* Énoncé
Selon le compte rendu de la web conférence sur l'Union européenne face à la pandémie, en quelle année la CECA a-t-elle vu le jour ?

Web conférence du 27 mai 2020 // Jean-Dominique Giuliani
• Publié le 3 juin 2020 • Rubrique(s) Actualités de la Maison de l'Europe, Conférences - Débats
Monsieur Jean Dominique Giuliani, Président de la Fondation Robert Schuman,
est intervenu sur le thème :
« Face à la pandémie, qu’a fait l’Union européenne pour soutenir l’économie européenne
et que peut-elle faire pour l’aider à se reconstruire ? »
Deux remarques préliminaires :
1°/ Tout projet européen ne peut se juger que dans le temps long et pas dans l’immédiat. Pour apprécier la situation, nous avons besoin de recul.
2°/ L’UE est méconnue. Robert Schuman a porté sur les fonds baptismaux les fondations d’une Communauté d’Etats qui depuis se structure … Mais aujourd’hui nous sommes tellement habitués à ce cadre qu’est l’UE, à ses appuis, au confort qu’elle offre, ainsi qu’à sa monnaie stable, qu’on ne voit plus ce qu’elle apporte.
OÙ EN SOMMES-NOUS ?
La construction de l’UE s’est faite « pas à pas », en organisant tout d’abord une action commune, concrète, modeste qui en a entrainé d’autres. Ceci explique l’inachèvement actuel de la construction européenne. Il y a eu la CECA en 1951, le marché commun en 1957, la PAC, la politique commerciale avec un marché intérieur sans frontières, une BCE indépendante … et aujourd’hui nous continuons de construire, de consolider cette Union au vue des besoins que rencontrent ses Etats membres confrontés aux vents du monde.

* Données sources
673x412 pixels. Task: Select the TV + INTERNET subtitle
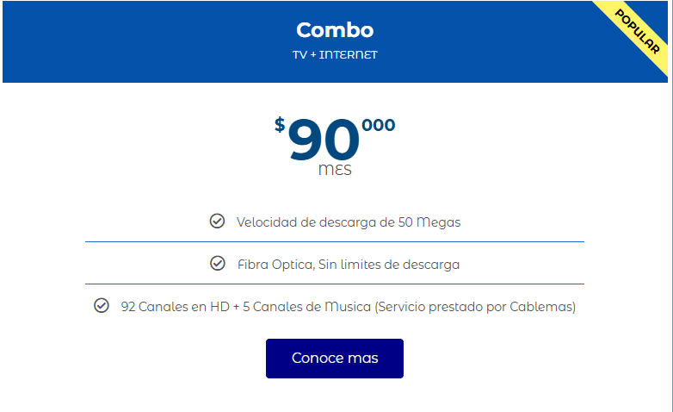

* Corrigé
En 1951.